───── Entries provided

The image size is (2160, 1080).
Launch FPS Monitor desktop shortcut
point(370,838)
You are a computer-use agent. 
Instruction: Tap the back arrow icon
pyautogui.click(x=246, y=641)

──────────

* [Exercise goal]: Put every line of the entries above into a Markdown table with two columns, Row and Line. Number the lines in order and leave out any blank ones.

* [Exercise answer]:
| Row | Line |
|---|---|
| 1 | The image size is (2160, 1080). |
| 2 | Launch FPS Monitor desktop shortcut |
| 3 | point(370,838) |
| 4 | You are a computer-use agent.  |
| 5 | Instruction: Tap the back arrow icon |
| 6 | pyautogui.click(x=246, y=641) |